第二阶段:提示词工程 (Prompt Engineering)
如何高效利用现有模型是工程师的核心技能。需掌握 Zero-shot、Few-shot 及 Chain-of-Thought 等提示技巧。通过设计结构化 Prompt,引导模型在复杂任务中输出高质量结果,减少幻觉现象,提升业务场景下的可用性。
第三阶段:大模型平台应用开发
企业级应用往往依托云平台。以阿里云 PAI 等平台为例,学习如何利用云资源构建电商领域的虚拟试衣系统等垂直场景。重点在于 API 调用、服务编排及性能监控,确保高并发下的稳定性。
第四阶段:大模型知识库应用开发
检索增强生成 (RAG) 是当前解决知识时效性的主流方案。以 LangChain 框架为例,构建物流行业咨询智能问答系统。
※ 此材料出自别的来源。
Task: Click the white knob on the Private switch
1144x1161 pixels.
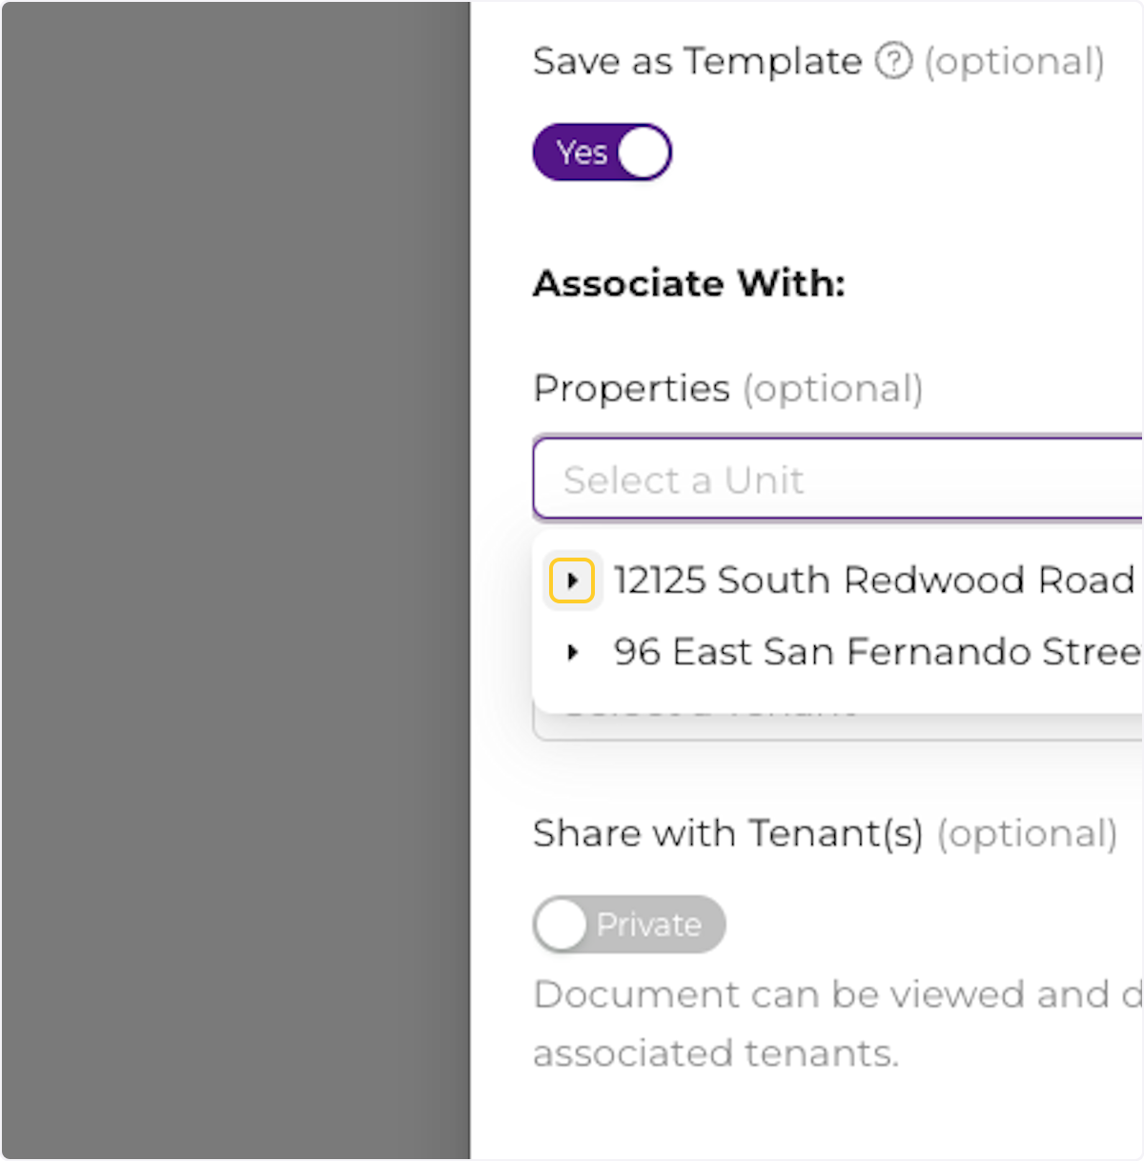Action: (562, 924)
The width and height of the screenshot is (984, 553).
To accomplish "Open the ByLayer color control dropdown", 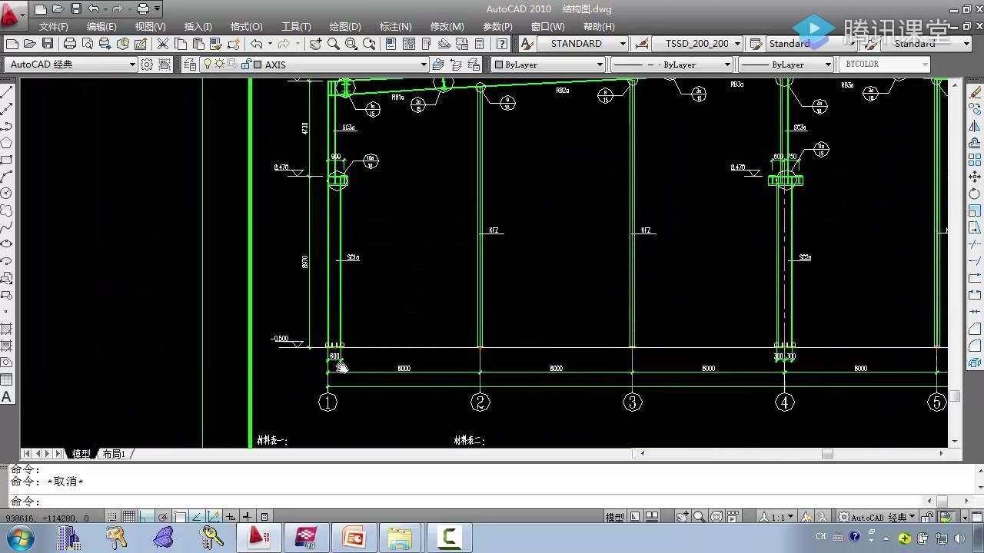I will point(600,65).

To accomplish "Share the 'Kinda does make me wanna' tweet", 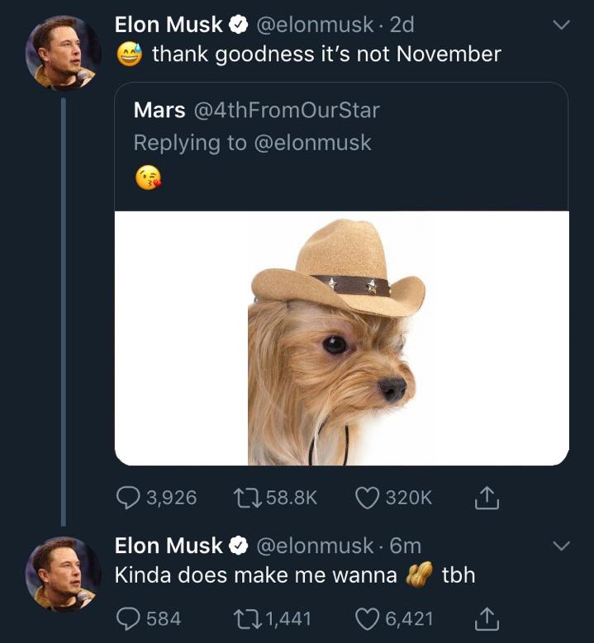I will click(x=487, y=617).
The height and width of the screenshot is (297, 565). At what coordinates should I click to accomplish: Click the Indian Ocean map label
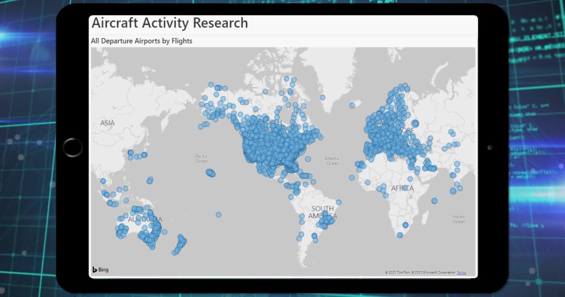pos(458,219)
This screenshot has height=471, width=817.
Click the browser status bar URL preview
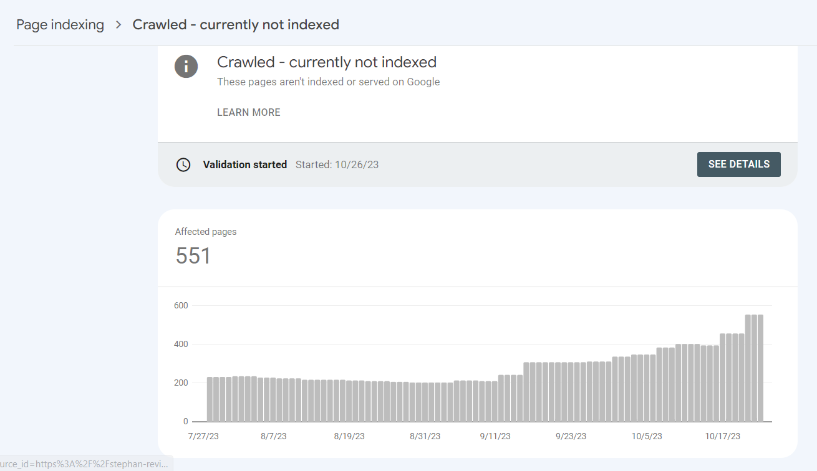coord(85,464)
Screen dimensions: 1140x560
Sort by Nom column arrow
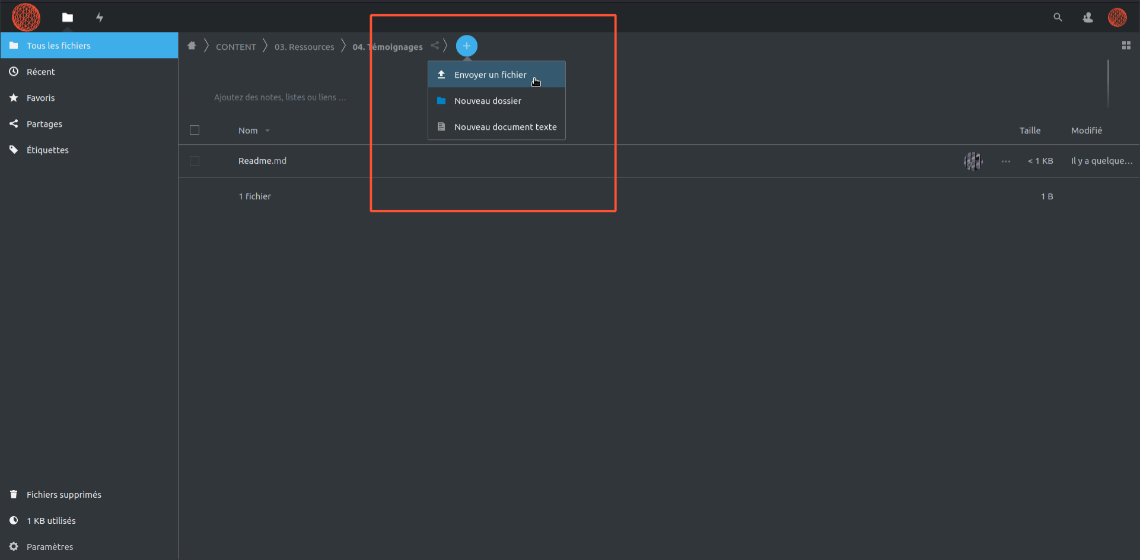click(x=268, y=131)
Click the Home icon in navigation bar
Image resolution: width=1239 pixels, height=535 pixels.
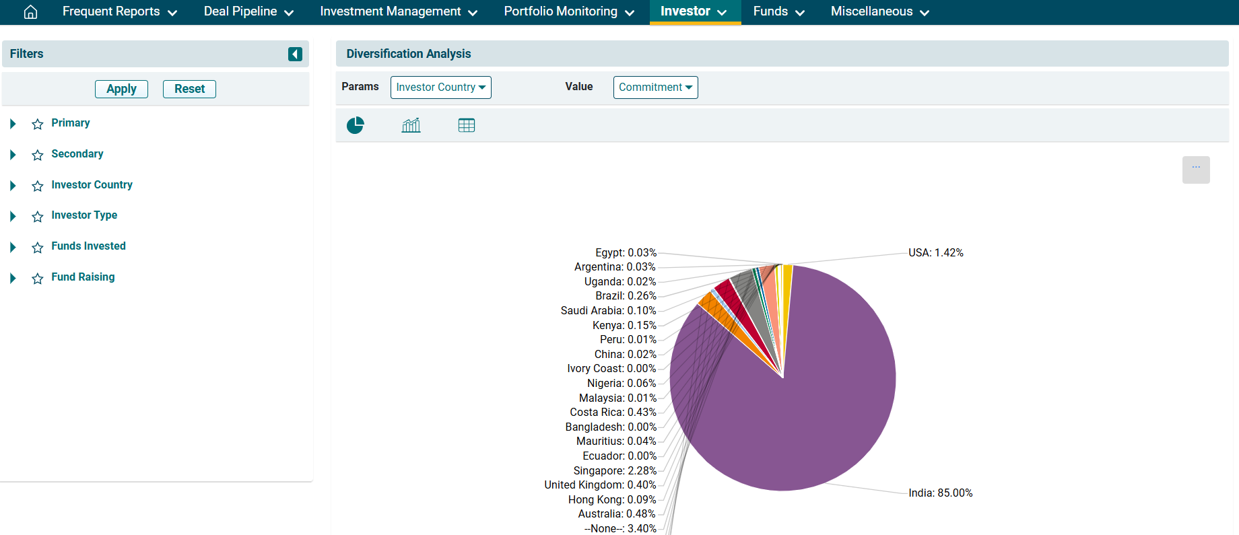point(30,12)
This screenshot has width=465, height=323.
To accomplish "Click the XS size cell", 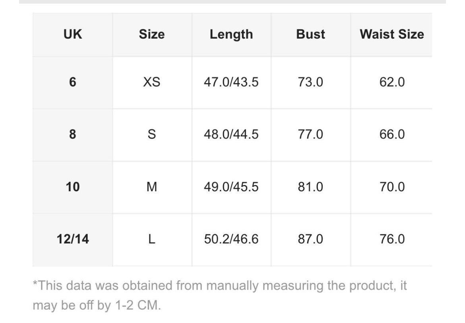I will [x=151, y=82].
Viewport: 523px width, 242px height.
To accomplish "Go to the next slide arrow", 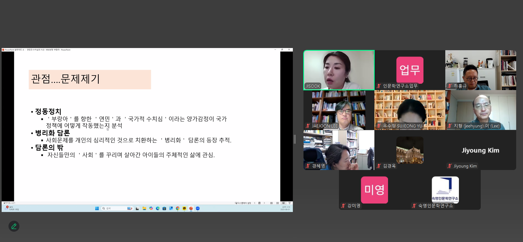I will [264, 203].

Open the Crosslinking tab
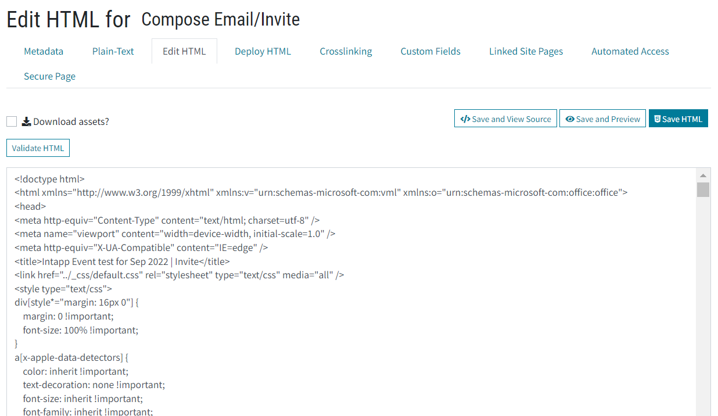tap(346, 51)
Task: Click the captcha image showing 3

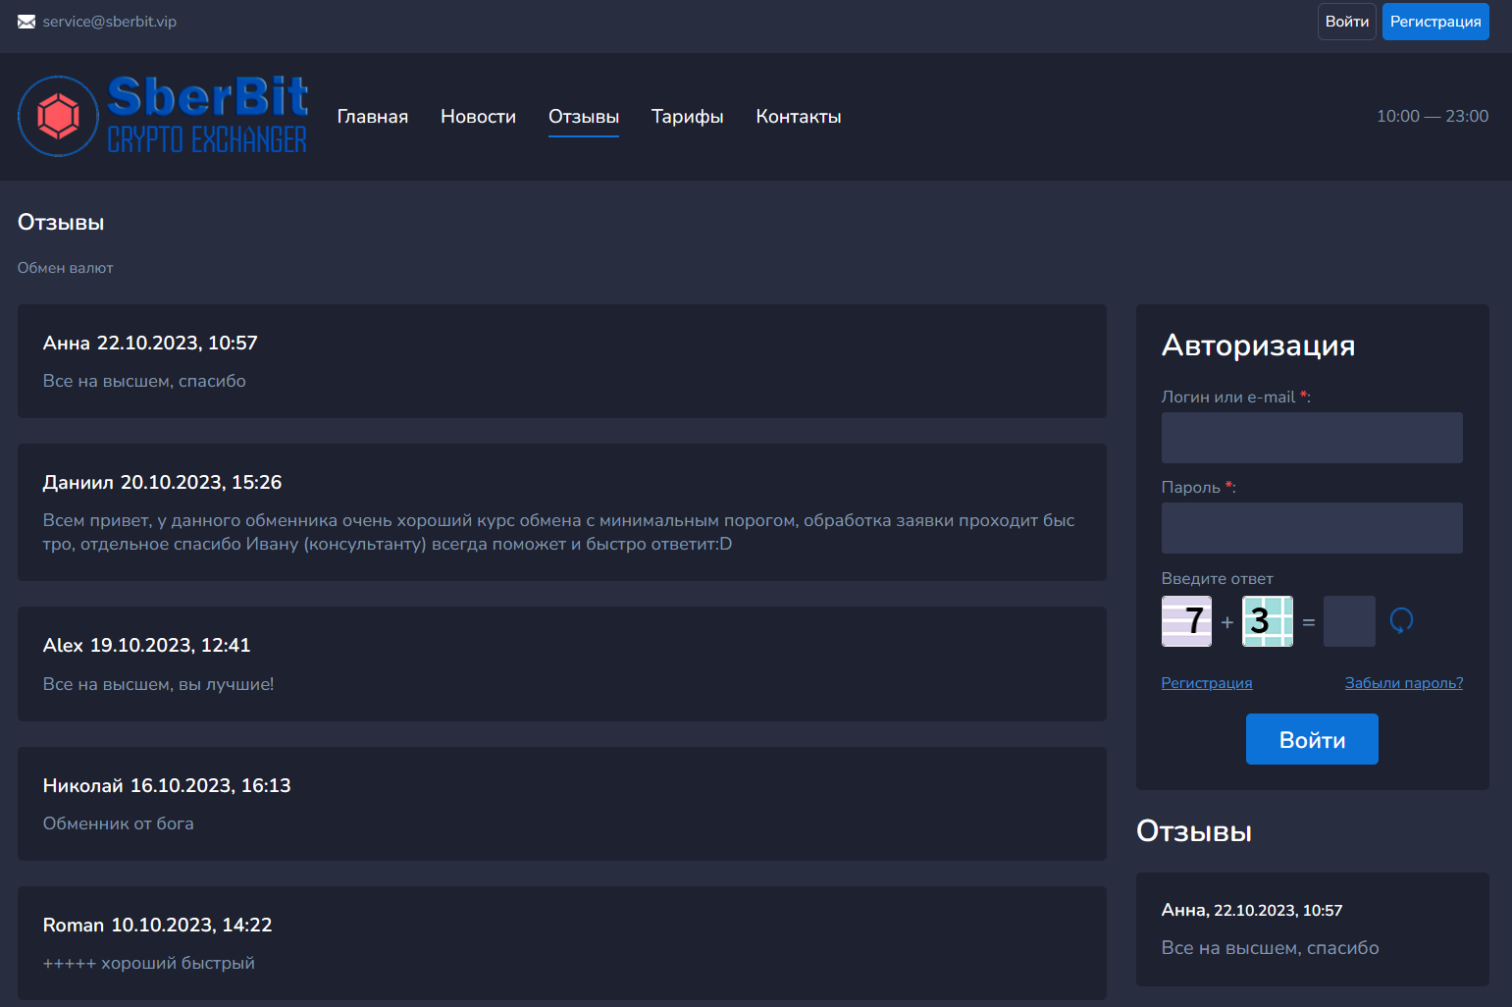Action: click(x=1268, y=621)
需掌握向量数据库(如 Milvus、Faiss)的索引构建、Embedding 模型选型及混合检索策略,实现精准的知识召回。
第五阶段:大模型微调开发
通用模型难以满足特定领域需求,Fine-tuning 是关键。涉及全量微调、LoRA、QLoRA 等参数高效微调技术。流程包括数据准备(清洗、去重)、数据蒸馏、SFT(有监督微调)及 RLHF(人类反馈强化学习)。需熟悉 PyTorch 或 DeepSpeed 等训练框架。
第六阶段:多模态大模型开发
随着 SD (Stable Diffusion) 等多模态模型的普及,开发者需掌握文生图、图生图等技术。搭建小程序案例时,需理解 U-Net 结构、Diffusion 过程及 ControlNet 控制机制,实现更丰富的交互体验。
第七阶段:行业应用与部署
最终目标是落地。结合星火、文心等成熟大模型,构建行业应用。重点在于模型量化、剪枝、ONNX 转换及 TensorRT 加速,降低推理成本。同时需关注数据安全、隐私保护及合规性要求。
关键工具与框架
- 开发框架: PyTorch, TensorFlow, Hugging Face Transformers。
- 应用框架: LangChain, LlamaIndex。
- 部署工具: Docker, Kubernetes, vLLM, TGI。
- 硬件支持: NVIDIA GPU 集群,CUDA 编程基础。
面试准备建议
大厂 AI 面试通常涵盖以下维度:
- 基础知识: 数学概率论、线性代数、微积分在算法中的应用。
- 编程题: LeetCode 高频算法题,侧重动态规划、树结构及图算法。
- 项目实战: 深入剖析过往项目,强调难点攻克、性能优化及业务价值。
- 系统设计: 考察高并发、高可用架构设计及大模型服务化方案。
- 业务场景: 针对具体行业(如金融、医疗、电商)提出解决方案。
总结
掌握大模型技术不仅需要理论深度,更需工程实践广度。通过系统化的学习路线,结合开源社区资源与官方文档,持续跟进最新论文与技术动态,方能在激烈的竞争中脱颖而出。建议开发者建立个人知识库,定期复盘代码与项目经验,保持技术敏感度。